Fake Japanese Pop Star Surprises Fans
Group AKB48 created a digital composite from the features of six women.
June 25, 2011 -- It's no secret that Aimi Eguchi is beautiful and talented. But human? Not exactly.
She made headlines in the blogosphere after she was introduced earlier this month as the newest addition to the popular Japanese singing group AKB48.
This week, however, her true identity was revealed when Glico, a Japanese candy company that had featured her in an ad, posted a video on its website showing how Eguchi had been created using the eyebrows, nose, lips and mouth of other girls.
Her face was molded from the features of six AKB48 members; a seventh girl provided Eguchi's voice.
AKB48 even went so far as to create a profile for Eguchi on their website, which says she was born in 1995 and is from Saitama, near Tokyo.
There are currently 77 members in the "idol group," each featured on the AKB48 website with a saccharine smile. Nearly every day AKB48 performs in the group's theater in Tokyo, and they star in several TV programs, including "AKBINGO!" and "Naruhodo High School."
Eguchi was introduced by the group this month as a AKB48 "trainee." In the video, although her facial features move as she sings, her eyes remain expressionless. In still pictures, however, the composite could have fooled anyone.
The group's producer and founder, Yasushi Akimoto, reportedly raved about Eguchi, saying she would be "the heroine of the new age."
Fans began speculating about her last week when the mysterious new pop star suddenly appeared on the cover of the Japanese magazine Weekly Playboy.
TokyoHive, a Japanese culture blog, reported that "everyone" was eager to check out the pictures "in order to find out all the secrets behind her beauty."
But some bloggers noted Eguchi resembled other members of the group.

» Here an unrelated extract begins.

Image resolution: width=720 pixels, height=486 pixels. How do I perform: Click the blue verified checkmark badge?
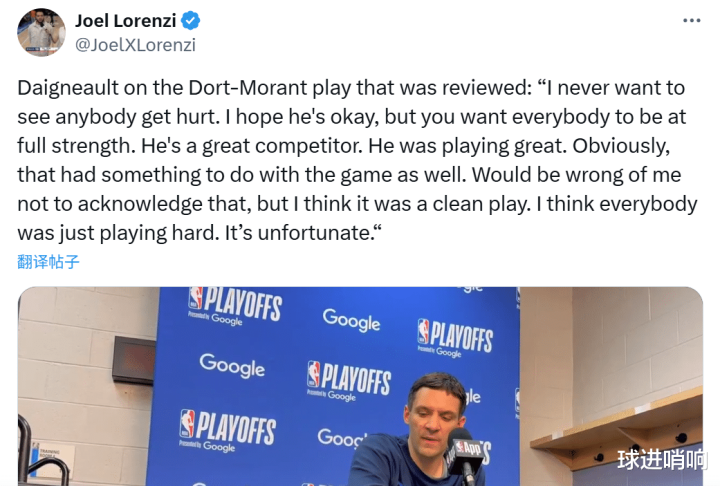193,21
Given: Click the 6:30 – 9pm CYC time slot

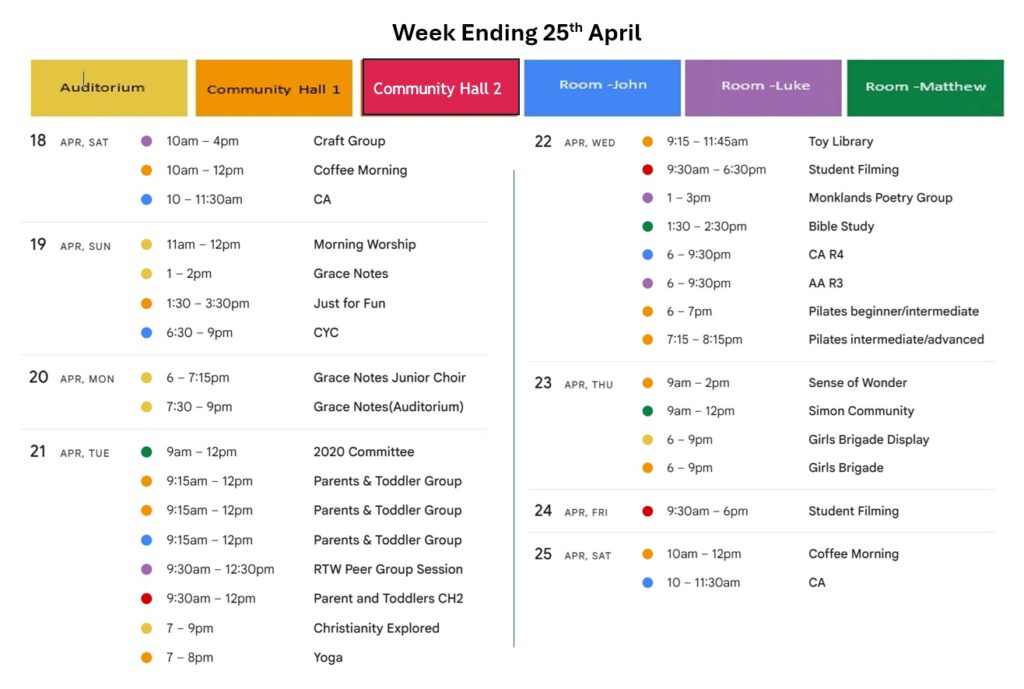Looking at the screenshot, I should click(x=203, y=332).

And fans' suspicions grew after Eguchi was also chosen to star in a Glico ad for a candy called Aisu no Mi, and TokyoHive also reported AKB48 singer Oshima Yuko posted a picture on her blog with black dots on her face, the same ones it turns out, that were used to create the Eguchi image. "The shoot has finished," Yuko wrote on her blog. "It took a long time, but I was by myself so I was able to stay nonchalant. And in the end I turned out looking like this."

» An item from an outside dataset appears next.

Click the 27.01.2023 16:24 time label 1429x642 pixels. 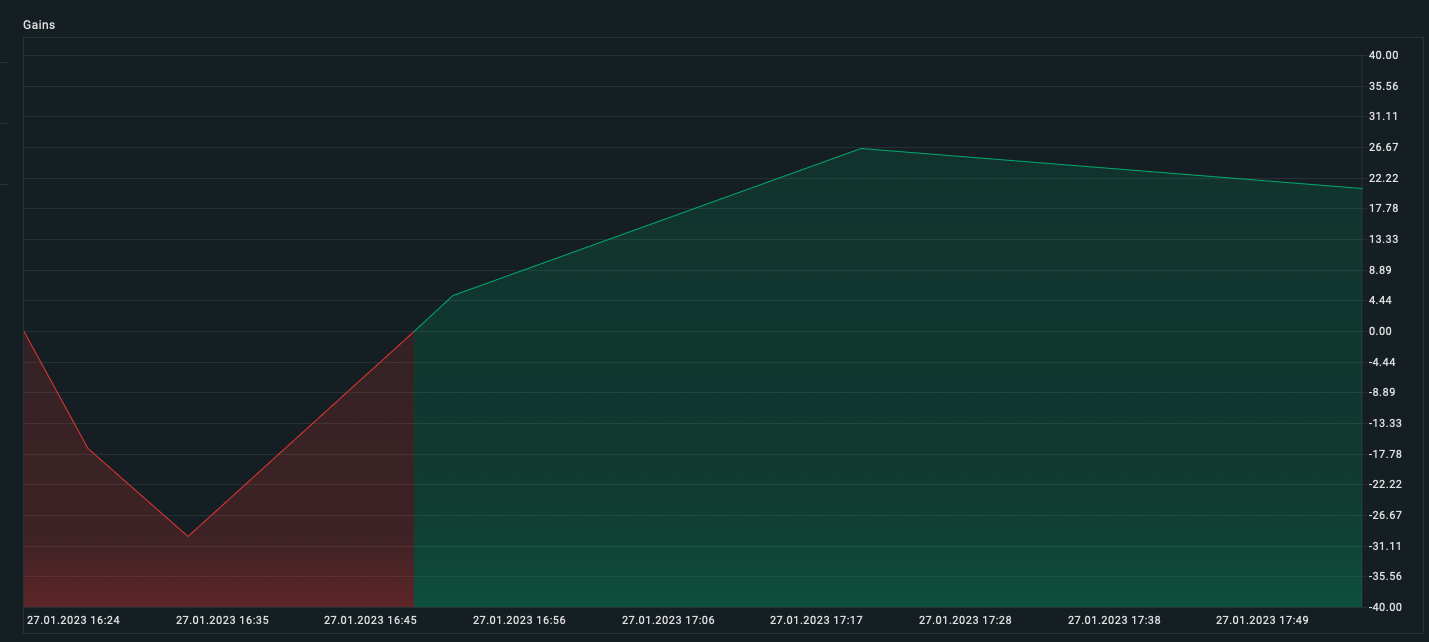(73, 620)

Typically, new AKB48 members don't get that kind of publicity. And that was exactly the point.
As people speculated about Eguchi's sudden rise to fame and her unusually good looks, Glico stayed in the press, and so did AKB48.
The Japanese have fallen in love with virtual pop stars in the past, such as Hatsune Miku, a girl with aqua pigtails created in 2007. Her holographic image will appear at the Anime Expo in Los Angeles, Calif., next week, where music software will enable her to "sing."
But when it comes to Aimi Eguchi, fans have yet to decide if the whole is greater than the sum of its parts.